- Ox Security claims to have developed a new open standard, the PBOM, which catalogs not only the software’s source code but also the methods and processes of its development.
The security of the software supply chain is one of those problems that will persist. In light of an increase in software supply chain assaults by 300% in 2021, businesses must be concerned not only about the vulnerabilities in their environments but also those inside the systems of trusted suppliers.
As a result of Biden’s executive order in May 2021, some businesses are attempting to build software bills of materials (SBOMs) to take inventory of their environments and boost transparency over possible vulnerabilities to avoid compliance liabilities. However, Ox Security, a vendor of an end-to-end software supply chain security platform, maintains that this is insufficient.
Ox Security, which announced that it had secured USD 34 million, claims to have developed a new open standard, the pipeline bill of materials (PBOM), which catalogs not only the software’s source code but also the methods and processes of its development.
For companies, PBOMs can safeguard the development pipeline from end to end, from planning to deployment and production, monitoring each stage of the software supply chain development life cycle for vulnerabilities.
So how do PBOMs work?
Ox Security’s solution to PBOMs is centered around a platform that can connect to a company’s code repository and scan the environment to take inventory of everything from the first line of code written until production.
In reality, this entails mapping assets, applications, and pipelines, identifying the security tools in use and highlighting any security vulnerabilities discovered; and prioritizing the remedy of security issues depending on their severity.
One of the core ideas driving the PBOM is automation: Providing users with automatic patches and remediations to handle security vulnerabilities at scale.
Neatsun Ziv, co-founder and CEO of Ox Security, said, “Most security teams are severely understaffed, don’t have proper visibility, and have a large backlog of issues that they struggle to prioritize and address. You end up with dev tools and processes outside the control and ownership of the security teams — shadow dev and DevOps. This leaves the software supply chain exposed to risks, and security teams do not have the visibility, context or automation necessary to ensure the security and integrity of every build at scale.”
By maintaining continuous visibility, developers can prioritize resolving the most significant software supply chain issues and safeguard the security of CI/CD elements such as code repositories, build servers, and artifact registries.
The SBOM market
Primarily, Ox Security computes against firms that offer a means to create SBOMs.
Legit security, which provides a platform with a risk score for CI/CD pipelines, is one of the provider’s primary rivals. The platform can automatically find software development life cycle (SDLC) assets, dependencies, and pipeline flows, show them in graph form, and provide a comprehensive software inventory.
At the beginning of this year, Legit Security announced a series A funding round of USD 30 million.
Apiiro, with Apiiro Risk Assessment, is another rival that enables the user to develop an application inventory and automated risk assessment questionnaires that can be used to evaluate the security of the software supply chain.
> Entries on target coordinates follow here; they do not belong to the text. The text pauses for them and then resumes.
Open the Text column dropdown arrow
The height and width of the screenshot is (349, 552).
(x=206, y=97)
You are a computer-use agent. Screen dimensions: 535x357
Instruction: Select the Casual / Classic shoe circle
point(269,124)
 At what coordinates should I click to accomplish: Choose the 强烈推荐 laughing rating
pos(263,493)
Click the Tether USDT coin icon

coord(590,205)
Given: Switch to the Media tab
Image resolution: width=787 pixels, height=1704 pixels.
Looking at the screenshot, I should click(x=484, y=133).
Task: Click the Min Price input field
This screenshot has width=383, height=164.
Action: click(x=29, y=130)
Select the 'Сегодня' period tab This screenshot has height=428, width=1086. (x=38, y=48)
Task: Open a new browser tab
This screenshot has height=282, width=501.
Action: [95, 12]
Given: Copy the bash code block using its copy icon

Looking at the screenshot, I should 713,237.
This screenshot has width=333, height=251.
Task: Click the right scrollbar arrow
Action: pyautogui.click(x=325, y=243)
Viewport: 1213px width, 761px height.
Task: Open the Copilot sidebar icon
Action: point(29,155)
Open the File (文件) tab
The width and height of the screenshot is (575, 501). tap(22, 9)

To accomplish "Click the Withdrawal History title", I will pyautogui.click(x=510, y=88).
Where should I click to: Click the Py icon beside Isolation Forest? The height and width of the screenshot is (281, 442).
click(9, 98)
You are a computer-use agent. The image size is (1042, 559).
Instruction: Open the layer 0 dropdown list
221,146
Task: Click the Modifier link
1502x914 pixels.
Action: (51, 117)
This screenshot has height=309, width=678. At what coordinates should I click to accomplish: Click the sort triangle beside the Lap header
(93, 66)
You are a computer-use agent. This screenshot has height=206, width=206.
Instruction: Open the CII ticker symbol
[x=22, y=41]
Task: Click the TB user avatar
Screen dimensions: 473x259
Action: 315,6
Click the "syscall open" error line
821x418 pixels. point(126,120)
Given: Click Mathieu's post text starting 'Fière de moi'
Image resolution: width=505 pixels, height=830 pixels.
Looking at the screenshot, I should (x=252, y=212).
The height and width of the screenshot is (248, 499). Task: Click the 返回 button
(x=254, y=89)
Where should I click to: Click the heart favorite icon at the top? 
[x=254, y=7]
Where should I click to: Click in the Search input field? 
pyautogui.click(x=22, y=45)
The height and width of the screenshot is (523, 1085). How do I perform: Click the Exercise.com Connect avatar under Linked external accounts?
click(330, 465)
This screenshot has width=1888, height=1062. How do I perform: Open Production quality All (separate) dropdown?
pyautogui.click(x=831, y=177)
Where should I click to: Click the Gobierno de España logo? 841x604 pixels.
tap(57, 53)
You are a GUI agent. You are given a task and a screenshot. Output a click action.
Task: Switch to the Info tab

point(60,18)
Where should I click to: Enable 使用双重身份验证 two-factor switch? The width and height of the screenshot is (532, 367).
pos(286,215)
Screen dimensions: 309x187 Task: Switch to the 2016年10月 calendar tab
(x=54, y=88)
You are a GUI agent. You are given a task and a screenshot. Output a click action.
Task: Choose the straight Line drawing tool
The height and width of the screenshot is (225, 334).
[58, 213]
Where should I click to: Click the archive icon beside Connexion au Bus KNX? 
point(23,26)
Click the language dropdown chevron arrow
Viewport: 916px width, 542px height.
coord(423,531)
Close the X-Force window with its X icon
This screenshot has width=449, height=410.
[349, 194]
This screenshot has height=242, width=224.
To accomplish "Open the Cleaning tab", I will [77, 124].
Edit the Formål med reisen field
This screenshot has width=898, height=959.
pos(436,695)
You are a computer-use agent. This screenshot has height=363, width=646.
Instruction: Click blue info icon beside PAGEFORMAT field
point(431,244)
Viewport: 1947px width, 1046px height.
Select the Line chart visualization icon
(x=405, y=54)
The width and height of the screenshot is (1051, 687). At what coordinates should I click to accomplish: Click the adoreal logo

Apiiro’s solution can also automatically find and rank vulnerabilities like design flaws, code secrets, IaC misconfigurations, and vulnerable APIs. The startup announced it would get USD 35 million in series A investment in 2020.
The primary distinction between Ox Security’s platform and its competitors is its emphasis on PBOMs.
Neatsun Ziv further stated, “Most tools generate SBOMs — which may be sufficient for compliance in the future. But our mission is to prevent attacks across the software supply chain, and consuming an SBOM is not enough to ensure the security and integrity of each build.”